Summer break has been lengthened from between 99 and 103 days during the last 10 years to 113 days in the summer of 2012.

“Personally, I don’t like it,” Wood said. “Here we are in Arizona, and I would rather have a longer break at Christmas and a shorter break in summer when it is hot.”

Wood said higher education seems to be headed in the direction of a five-term system with each term lasting seven-and-a-half weeks.

“The positive impact and the reason we are going that way is that it gives (students) the opportunity to start school year-round,” he said. “The idea that school starts in September is definitely dying.”

Hanna Ramsey, a political science junior from California, said she is happy with the length of this year’s winter break.

“I like getting out in April and having a shorter break at Christmas,” she said. “I’d like to have more time over summer to do classes or travel.”

Ramsey is graduating a year early in the spring.

She said she has made use of several A and B session classes and took at least one each semester.

“I like the half-semester condensed classes,” she said. “They helped me be able to graduate early.”

Ramsey said she thought fall break was rather pointless.

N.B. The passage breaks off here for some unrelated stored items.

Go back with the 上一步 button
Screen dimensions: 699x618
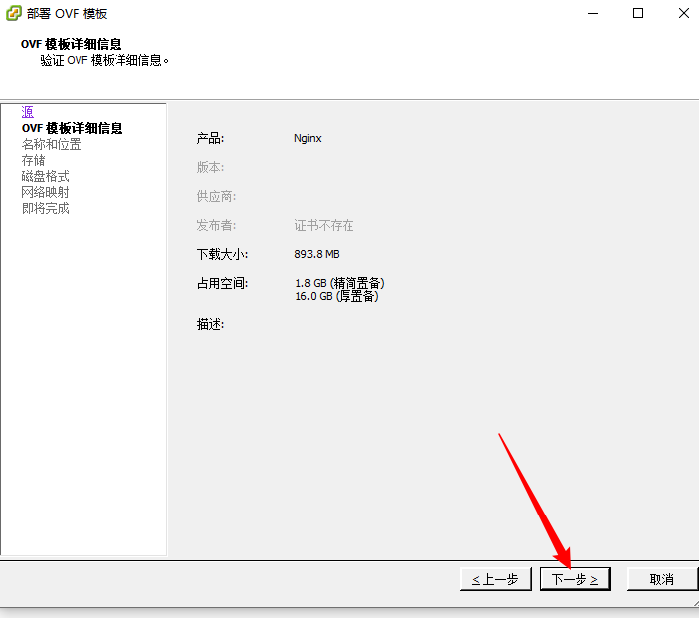pyautogui.click(x=495, y=579)
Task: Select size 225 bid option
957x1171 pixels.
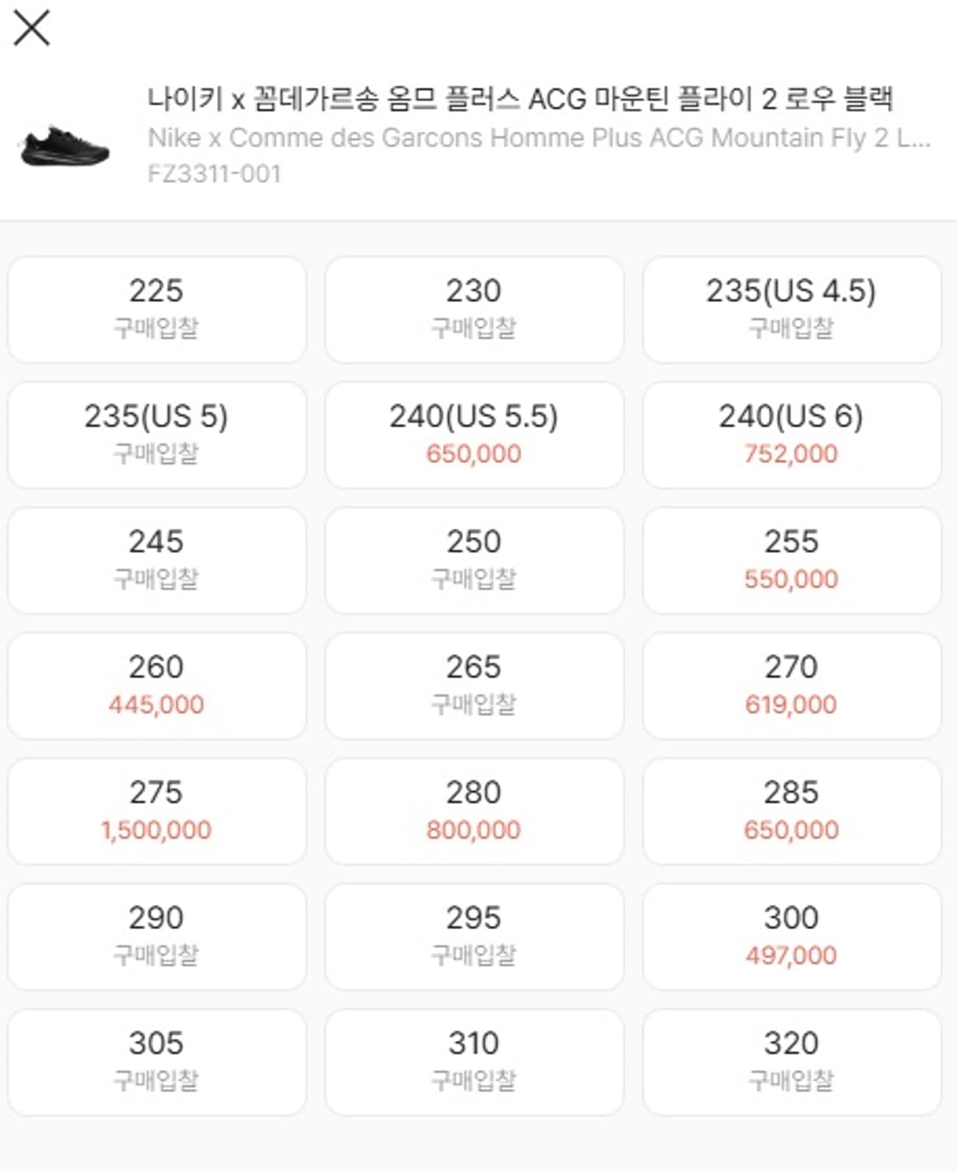Action: (x=157, y=309)
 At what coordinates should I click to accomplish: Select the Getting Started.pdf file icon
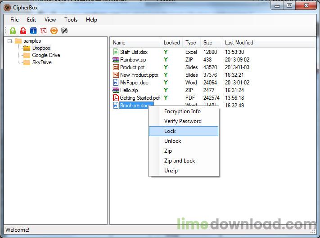pos(116,98)
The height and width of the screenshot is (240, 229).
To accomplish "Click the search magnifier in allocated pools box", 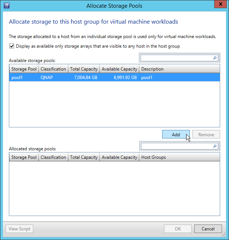I will 215,147.
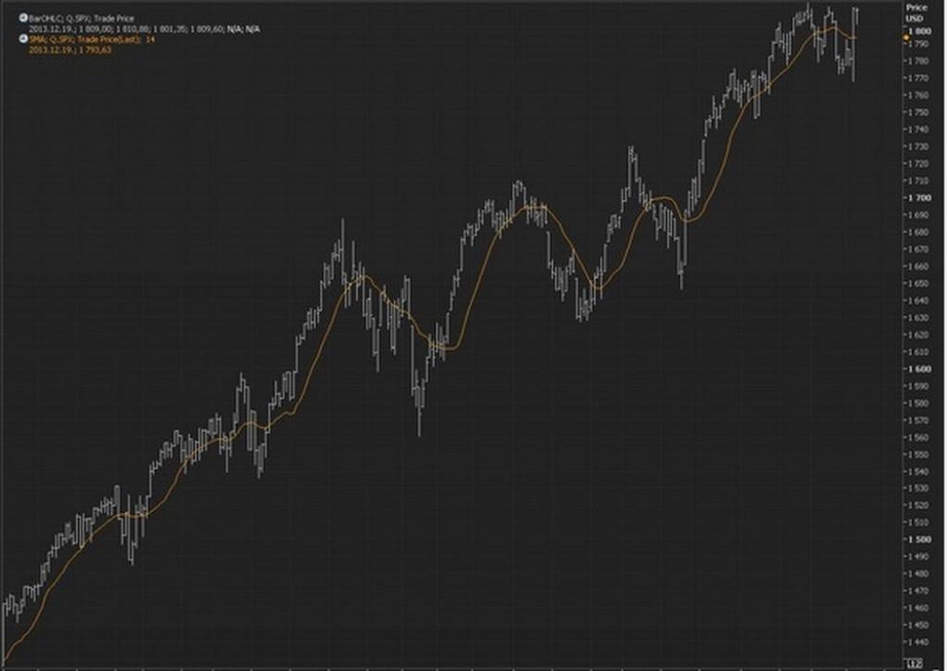Image resolution: width=947 pixels, height=671 pixels.
Task: Click the SMA legend circle icon
Action: coord(24,40)
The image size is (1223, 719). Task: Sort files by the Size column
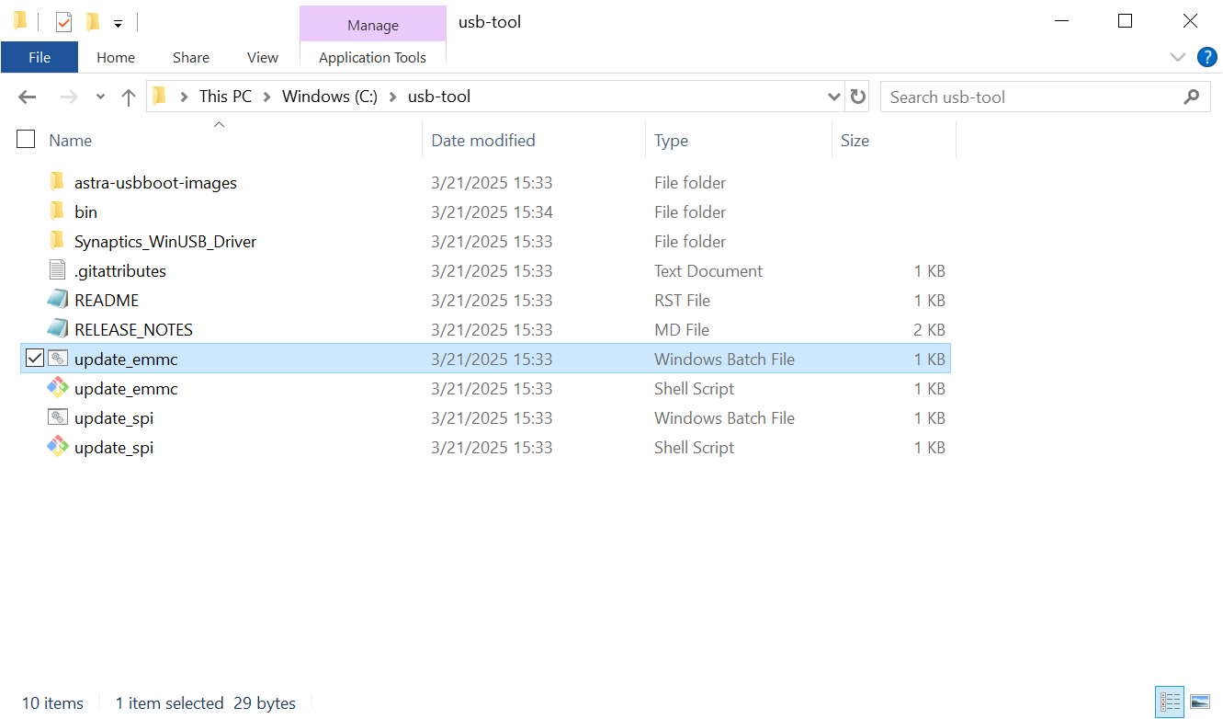pos(855,139)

“(For students), it would be better to put those two days at Thanksgiving,” she said. “I’d rather have a full week then.”

Denny said the University implemented a fall break as a processing period between the A and B sessions this fall.

“If you finish a class in A and it is a pre-requisite for a class in session B, then we want to have enough time to get grades entered and keep students in that next class,” Denny said.

Public relations junior Kendra Rutledge is taking a women’s studies session B class next semester.

She said the class will cover the cultural diversity credit she needs to graduate.

Rutledge said she is more willing to take her general education classes online or in shorter time periods.

“I figured I’d just take that really quick (and) get it done,” she said.

Educational leadership and innovation professor Dale Baker said the seven-and-a-half-week sessions work just as well as the 15-week sessions, as long as professors rethink the structure of their courses.

“It depends on what courses are being offered and what kinds of material students are engaged in,” she said.

Education graduate student Sierra Campbell said the shortened winter break might be a bigger deal to out-of-state students.

“As someone who lives here, it feels right, because a lot of our projects in the teachers’ college relate to the community, and the community does not shut down for 34 days,” she said.

UA has a 27-day break this year, while NAU’s break is 32 days.

Next year, summer break will cut down from 113 days to 106 days, and the University’s winter break will extend from 19 days to 28 days.